Doch, oh Wunder, Schwester E. verließ den Schlafsaal. Ich fing an, mein Paket ganz vorsichtig auszupacken. Zum ersten Mal in meinem Leben sah ich Kinderbücher. Neben den Büchern war etwas Längliches in ein Geschenkpapier eingewickelt. Ich nahm es und packte es ganz vorsichtig aus. Es war eine gebrauchte Puppe. Der Kopf war aus Porzellan. An der Stirn hatte sie einen kleinen Sprung. Außerdem hatte sie einen lustigen Pferdeschwanz. Der Körper war ganz aus Stoff. Sie war ungefähr 35 cm groß. An der Puppe war ein Zettel mit ihrem Namen befestigt. Sie hieß Beate und ich liebte sie sofort.
Um keinen Preis wollte ich die Puppe den Schwestern überlassen. Ich steckte sie unter meine Wolldecke an mein Fußende. R. war mit ihrem Paket so sehr beschäftigt, dass sie es gar nicht mitbekam. Ich tat dann so, als ob ich mich über die anderen Sachen sehr freute. Als Schwester E. zurückkam, packte sie die meisten Sachen wieder in den Karton und verschwand damit. Nicht einmal die schönen Bücher ließ sie mir.

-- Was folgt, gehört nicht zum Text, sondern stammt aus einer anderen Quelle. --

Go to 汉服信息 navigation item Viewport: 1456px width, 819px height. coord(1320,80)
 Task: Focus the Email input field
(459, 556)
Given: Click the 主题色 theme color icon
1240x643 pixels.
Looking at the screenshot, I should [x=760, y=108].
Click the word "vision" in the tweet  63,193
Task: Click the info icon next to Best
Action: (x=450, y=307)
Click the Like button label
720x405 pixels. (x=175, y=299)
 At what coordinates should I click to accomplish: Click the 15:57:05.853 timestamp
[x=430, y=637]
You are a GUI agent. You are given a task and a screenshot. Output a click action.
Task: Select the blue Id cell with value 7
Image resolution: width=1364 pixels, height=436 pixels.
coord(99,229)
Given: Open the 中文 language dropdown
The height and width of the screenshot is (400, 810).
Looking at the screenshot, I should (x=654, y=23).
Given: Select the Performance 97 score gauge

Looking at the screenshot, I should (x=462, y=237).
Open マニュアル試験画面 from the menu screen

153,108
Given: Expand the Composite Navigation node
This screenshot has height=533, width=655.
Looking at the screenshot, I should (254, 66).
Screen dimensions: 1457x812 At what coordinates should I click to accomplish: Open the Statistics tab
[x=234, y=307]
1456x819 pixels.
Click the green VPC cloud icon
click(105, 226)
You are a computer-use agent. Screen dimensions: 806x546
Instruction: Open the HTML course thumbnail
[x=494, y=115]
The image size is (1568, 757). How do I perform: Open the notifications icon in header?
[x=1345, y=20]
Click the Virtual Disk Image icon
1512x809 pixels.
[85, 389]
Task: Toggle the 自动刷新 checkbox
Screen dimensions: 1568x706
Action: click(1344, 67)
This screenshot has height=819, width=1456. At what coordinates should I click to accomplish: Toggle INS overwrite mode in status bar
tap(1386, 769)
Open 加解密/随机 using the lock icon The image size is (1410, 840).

Je näher der Abend kam, um so mehr freute ich mich auf meine Puppe. Als es dann so weit war, nahm ich sie in den Arm und schlief überglücklich mit ihr ein.
Morgens machte ich mein Bett ordentlich und legte die Puppe dann wieder unter die Wolldecke. Damit begann für mich eine kurze, glückliche Zeit im Johanna–Helenen–Heim. Ich freute mich darauf, mir abends die Puppe zu holen und sie dann ganz fest an mich zu drücken. Das ganze ging für eine gewisse Zeit gut.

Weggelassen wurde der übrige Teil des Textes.